Evidence of retaliation could be a legitimate  application of regulations, rules and administrative procedures, including those governing evaluation of performance and non-extension or termination of appointment/employment (para. 52)  The burden of proof here, consistent with the Secretariat document, provides: “However, in applying such regulations, rules and administrative procedures to any UNDP staff member, UNDP management must prove by clear and convincing evidence that it would have taken the same action absent the protected activity.”  Whatever the circumstances of the retaliation, the individual can provide the substantiation and the matter is reviewed based on the information provided and the investigation.

“10. Ignoring the realities of U.N. internal justice reform: In December, the UN General Assembly passed a resolution establishing a new system for the administration of justice (A/62/597). This resolution promotes a unified internal justice system and creates a single, integrated Ombudsman office for the UN Secretariat and all funds and programs. The General Assembly is also trying to create a more coherent and unified U.N. structure at the country level through the establishment of Joint Offices and the “Delivering as One” pilot initiative. But at the same time that the U.N. is promoting the idea of a more unified organization, it is taking whistleblower rights in the opposite direction, creating separate systems with no unified standards. The new internal justice system, which has been in development for the past two years, will not function as intended if the funds and programs may select elements that will apply to them and reject others that are inconvenient.  The nature of an effective justice system is that it applies to all in the same way, with the same processes, standards, relief and penalties.  If the UNDP Legal Framework selectively substitutes itself for the terms of the U.N. policy, the General Assembly’s reform has been disregarded and the process of reform that is underway has been successfully and significantly subverted.”
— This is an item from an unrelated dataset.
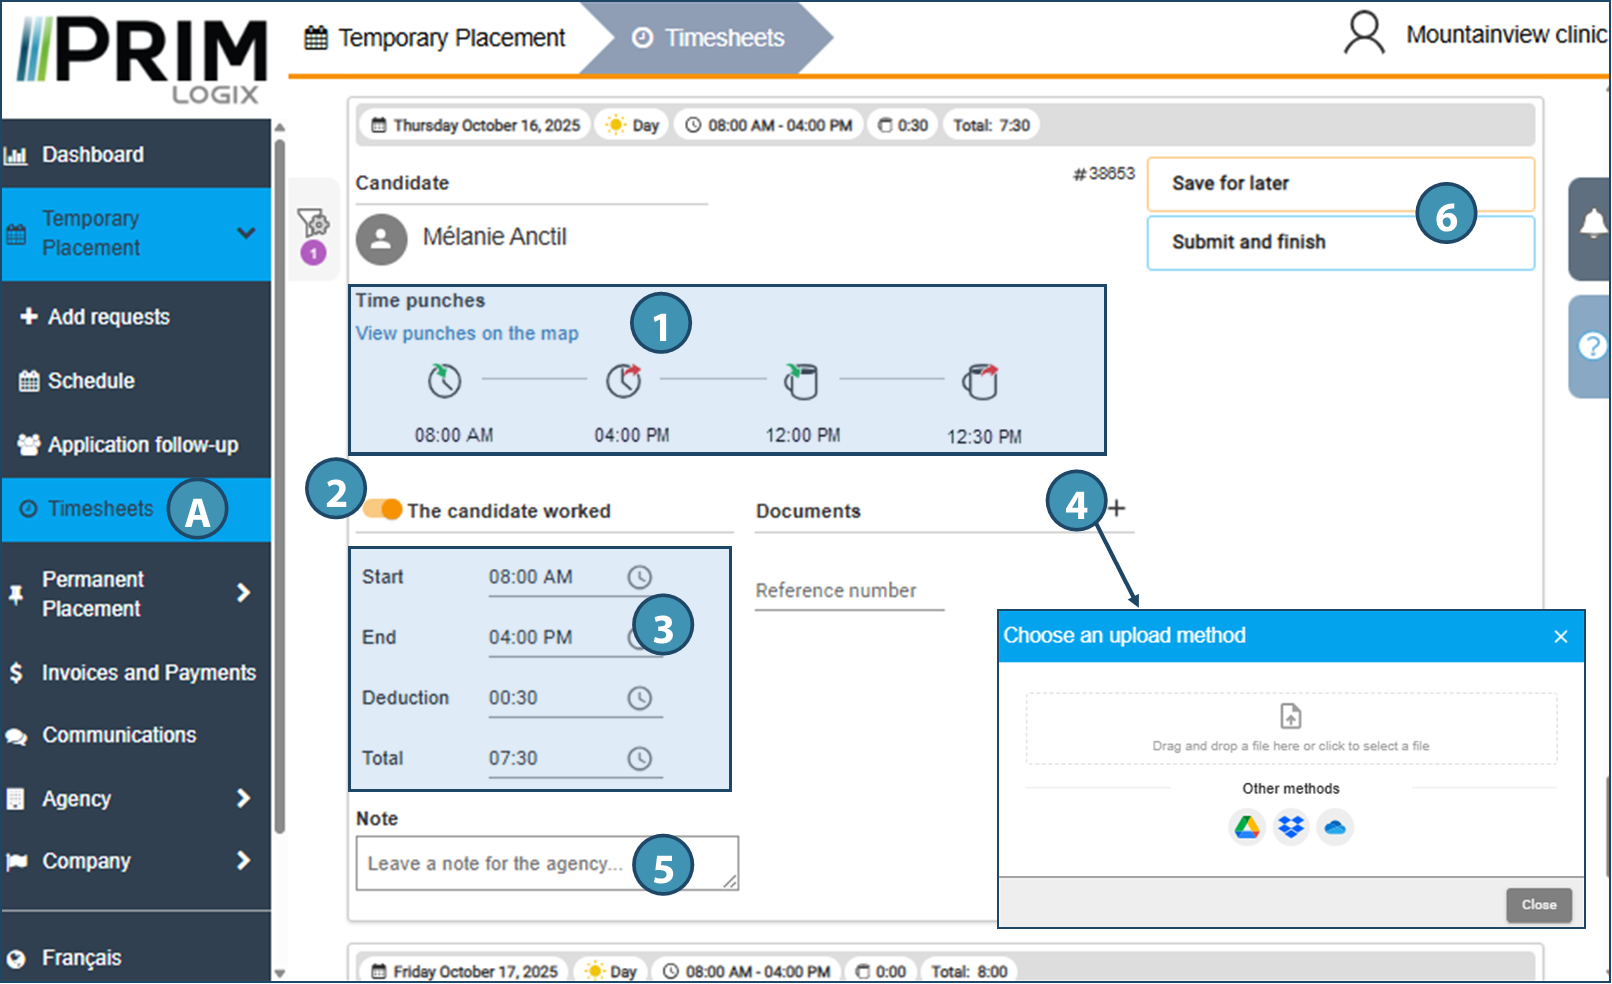Toggle the candidate worked switch

pyautogui.click(x=383, y=510)
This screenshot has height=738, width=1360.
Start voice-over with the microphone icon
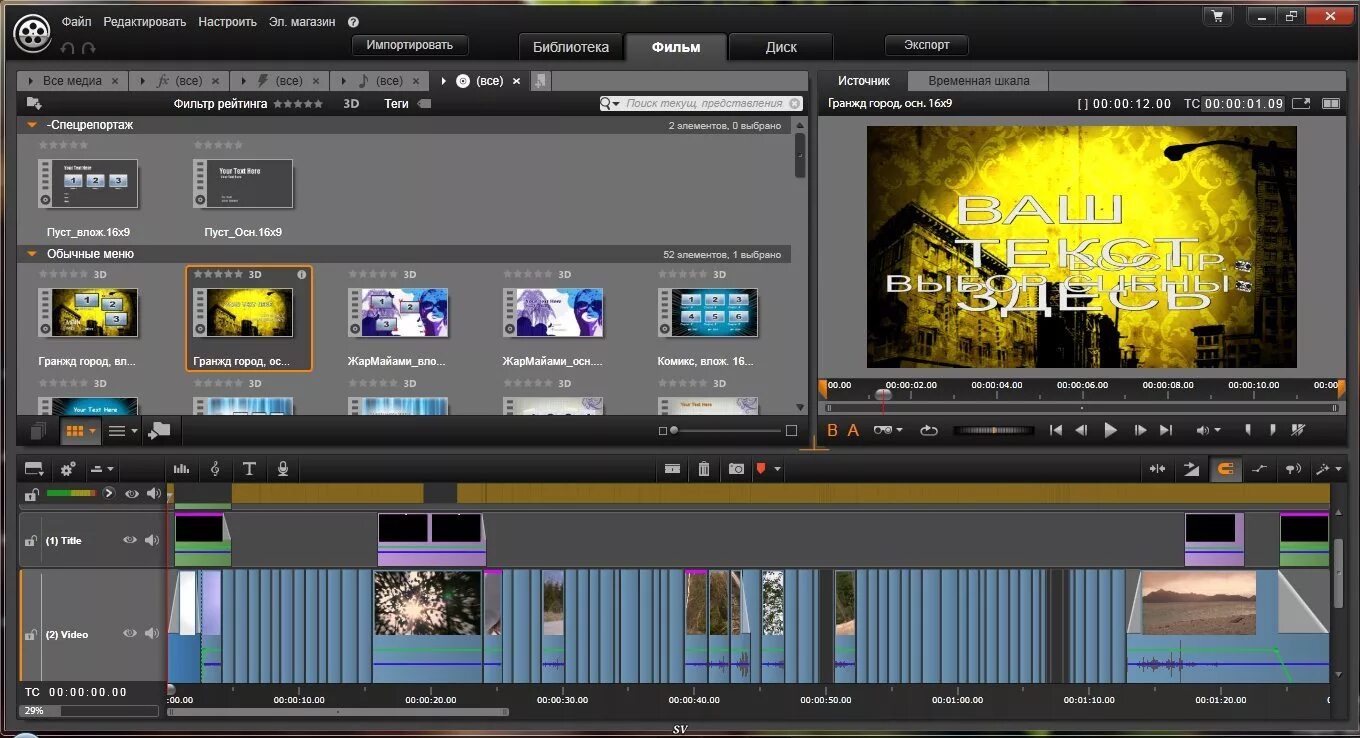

GAP repeatedly exaggerates the distinctions between the UN approach and that taken by UNDP, UNICEF and UNFPA.  The few differences highlighted will not “subvert” the process of reform, which will be an ongoing and collaborative process across the organizations involved.  UNDP policies are based on the UN approach and only depart where this is consistent with either the pre-existing UNICEF or UNFPA policy for sound operational reasons. 

In any case, the latest SG Bulletin of 30 November brings the Ethics Officers together under the Chairmanship of the UN Ethics Advisor to ensure consistency and coherence and an appeals mechanism is contained therein.  UNDP is committed to working within this system and making revisions to its policies in the interests of its own Staff, the effective functioning of the organization, and the coherence of the United Nations as a whole.

 

Prepared by the Washington Liaison Office of UNDP.

See the December 4, 2007 release “New UN Ethics Guidelines Greatly Misleading” on the GAP website which makes this argument.  http://www.whistleblower.org/content/press_detail.cfm?press_id=1253

Citations to the U.N. policy are referenced as sections. Citations to the UNDP policy (September 20, 2007 version) are referenced as paragraphs.